» **What is expected**
Which lines of the data below hold "agent"? Copy each of them.

» **Material for the task**
□ □ □ □ □ □ □

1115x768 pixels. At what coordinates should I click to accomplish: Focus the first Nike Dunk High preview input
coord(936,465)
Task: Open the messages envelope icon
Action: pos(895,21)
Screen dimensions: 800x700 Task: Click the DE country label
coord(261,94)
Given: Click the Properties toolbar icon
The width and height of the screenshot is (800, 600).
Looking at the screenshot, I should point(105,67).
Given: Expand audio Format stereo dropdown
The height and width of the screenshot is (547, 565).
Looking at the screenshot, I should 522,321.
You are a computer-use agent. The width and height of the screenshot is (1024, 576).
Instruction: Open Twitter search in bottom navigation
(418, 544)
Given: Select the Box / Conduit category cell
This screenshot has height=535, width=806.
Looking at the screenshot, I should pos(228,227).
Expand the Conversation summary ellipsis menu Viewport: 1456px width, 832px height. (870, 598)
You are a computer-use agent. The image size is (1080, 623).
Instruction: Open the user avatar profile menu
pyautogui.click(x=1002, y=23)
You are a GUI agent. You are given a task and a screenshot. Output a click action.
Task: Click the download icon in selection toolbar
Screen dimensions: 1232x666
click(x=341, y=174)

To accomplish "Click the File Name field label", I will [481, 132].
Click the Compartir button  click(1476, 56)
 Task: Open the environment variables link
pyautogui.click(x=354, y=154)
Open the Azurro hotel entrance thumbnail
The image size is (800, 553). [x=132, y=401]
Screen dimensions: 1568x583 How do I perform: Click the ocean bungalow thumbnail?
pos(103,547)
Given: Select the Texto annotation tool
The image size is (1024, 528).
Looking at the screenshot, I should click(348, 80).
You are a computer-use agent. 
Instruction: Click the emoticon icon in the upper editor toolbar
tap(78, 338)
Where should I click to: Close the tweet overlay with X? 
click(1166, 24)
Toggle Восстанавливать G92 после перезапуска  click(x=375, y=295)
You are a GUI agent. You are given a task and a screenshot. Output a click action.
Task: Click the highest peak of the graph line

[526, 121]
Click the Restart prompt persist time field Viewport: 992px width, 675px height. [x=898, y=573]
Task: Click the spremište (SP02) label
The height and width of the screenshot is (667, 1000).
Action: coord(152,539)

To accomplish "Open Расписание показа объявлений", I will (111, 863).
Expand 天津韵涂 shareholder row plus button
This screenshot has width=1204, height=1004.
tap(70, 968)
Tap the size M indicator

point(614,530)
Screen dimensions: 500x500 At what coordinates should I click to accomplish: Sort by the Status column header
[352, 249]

□ □ □ □ □ □ □

» **Answer below**
You are a computer-use agent. The width and height of the screenshot is (1024, 576).
You are a computer-use agent. The image size is (1080, 623).
You are a GUI agent. You are given a task and a screenshot. Output a click action.
You are a computer-use agent. 
You are a GUI agent. You are given a task and a screenshot. Output a click action.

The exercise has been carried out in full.